La mattina del 7 settembre 1944, si respirava un clima di tensione tra 663 deportati dei Sonderkommando nei forni di Auschwitz-Birkenau. Questi uomini erano stati costretti dai nazisti a svolgere compiti atroci, come accompagnare gli ebrei alle finte docce prima di gassificarli, recuperare i cadaveri e smaltire le ceneri, diventando così complici involontari della Shoah. Seppur ricevendo piccoli privilegi, sapevano che erano destinati a essere eliminati. La resistenza all’interno di Auschwitz era in allerta per un possibile rastrellamento di circa 300 di loro, destinati a un trasporto per la morte.
Nel corso di una riunione, un prigioniero tedesco ha minacciato di denunciare gli ebrei alle SS, ma è stato subito ucciso. Gli ebrei, spinti dalla disperazione, decidono di ribellarsi, attaccando le guardie con strumenti improvisati e grazie all’esplosivo che erano riusciti a procurarsi. Alcuni membri del Sonderkommando fuggono verso un boschetto, mentre altri si uniscono in una rivolta contro le SS. Il tentativo di insurrezione è segnato da violenza crescente, con uccisioni di guardie e la liberazione di alcune donne, ma è soffocata in modo brutale dalle SS che attuano rappresaglie sanguinose.
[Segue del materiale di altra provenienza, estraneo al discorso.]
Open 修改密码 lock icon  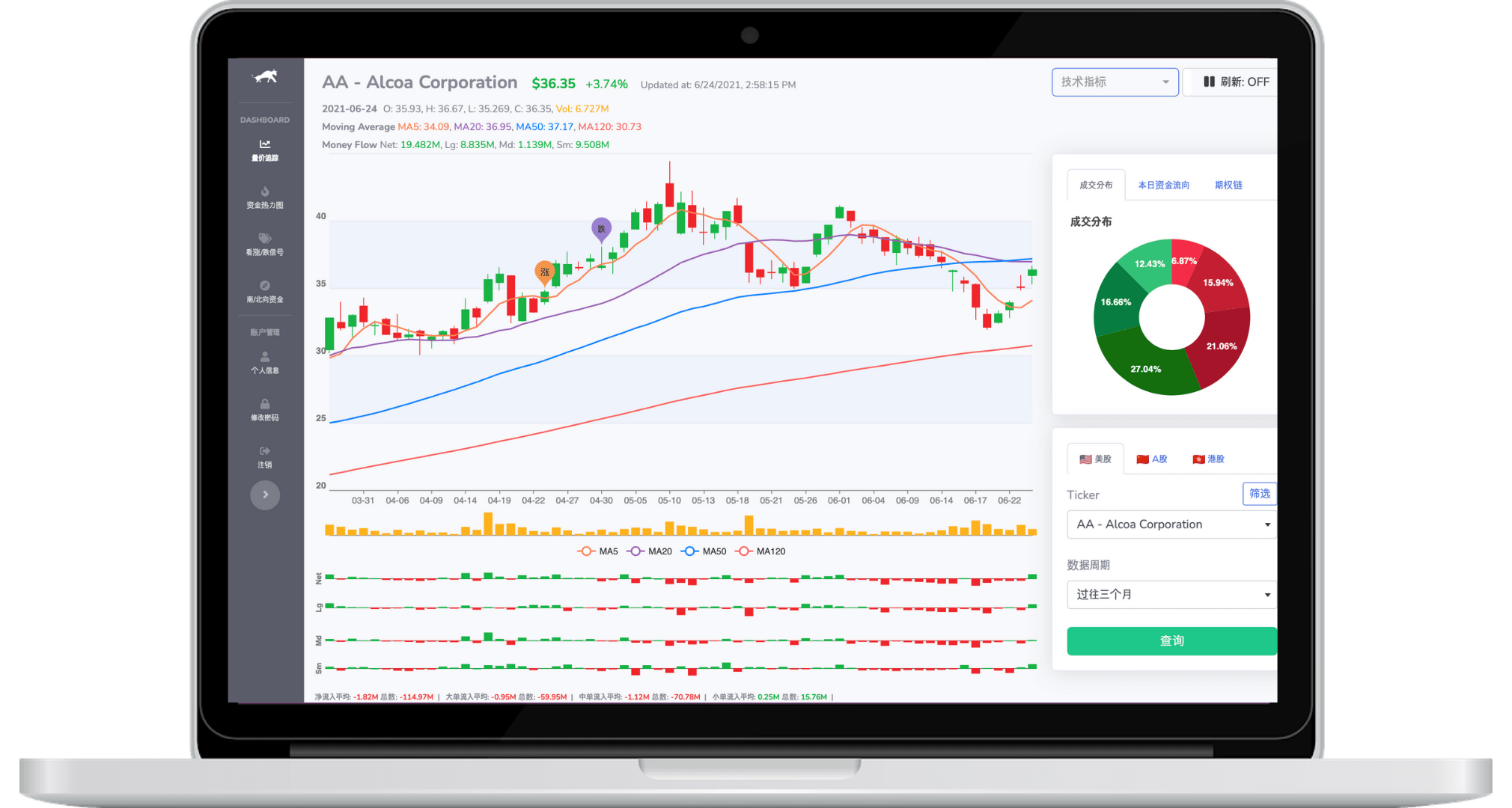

Tra le poche sopravvissute, la rivolta non sarebbe stata possibile senza il contributo di quattro giovani ebree polacche: Róża Robota, Ella Gartner, Regina Safin ed Ester Wajsblum. Lavorando in una fabbrica di armamenti, avevano raccolto esplosivo da consegnare ai ribelli. Catturate, furono torturate e impiccate nel gennaio 1945. La quattordicenne Liliana Segre, testimone del loro supplizio, descrisse la scena straziante degli impiccati nel piazzale.
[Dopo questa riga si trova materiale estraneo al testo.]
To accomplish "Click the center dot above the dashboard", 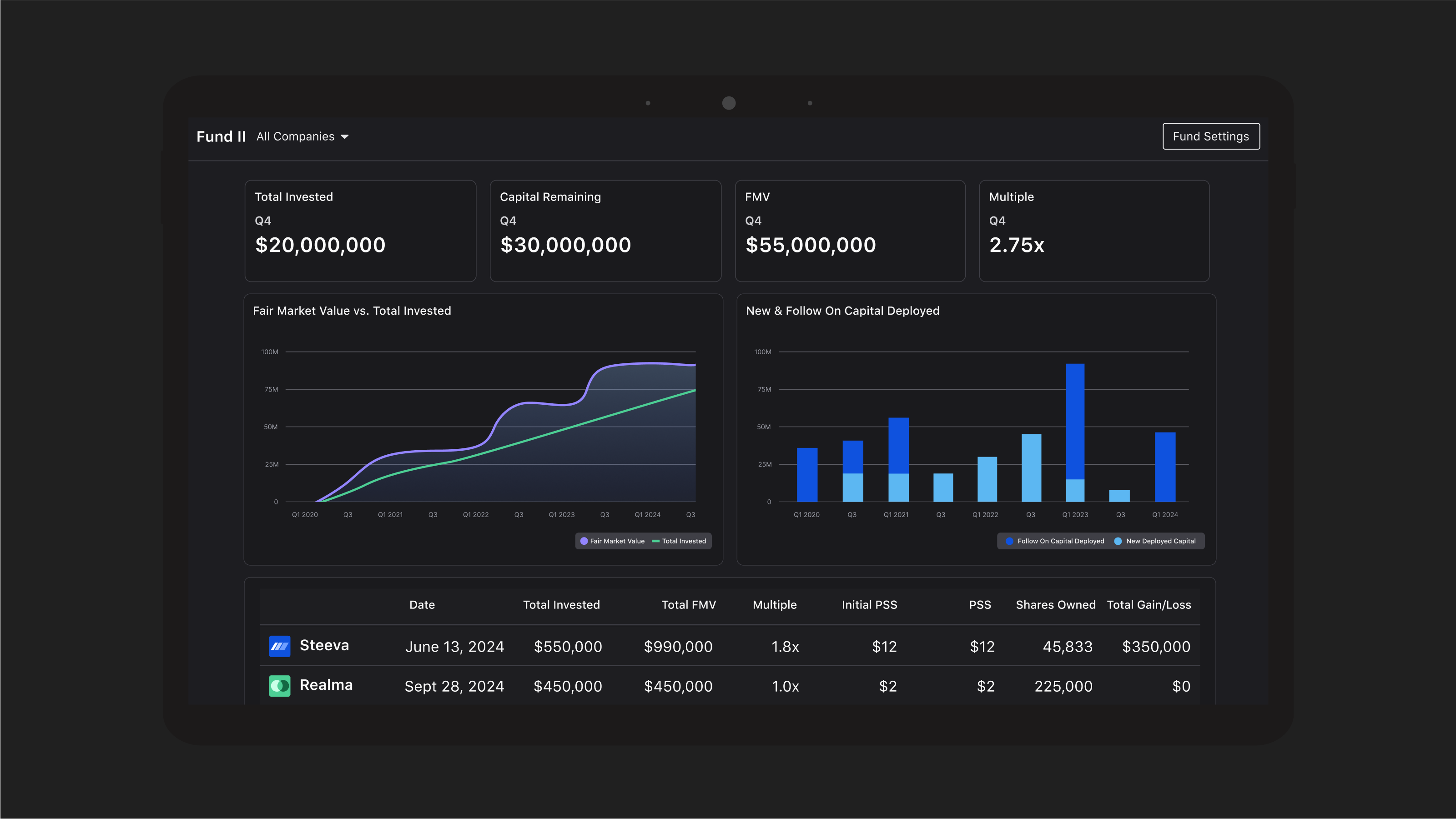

Shlomo Venezia, l’ultimo sopravvissuto dei Sonderkommando, fornì testimonianza della vita nel campo, descrivendo il meccanismo deumanizzante che costringeva le vittime a vivere una realtà tragica. Primo Levi osservò che l’ideazione dei Sonderkommando rappresentava uno dei crimini più terribili del nazismo, spostando la responsabilità sui perseguitati e privandoli della consapevolezza della loro innocenza. Così, nonostante il coraggio e gli atti di resistenza, Auschwitz continuò a essere un simbolo della barbarie e dell’orrore della Shoah.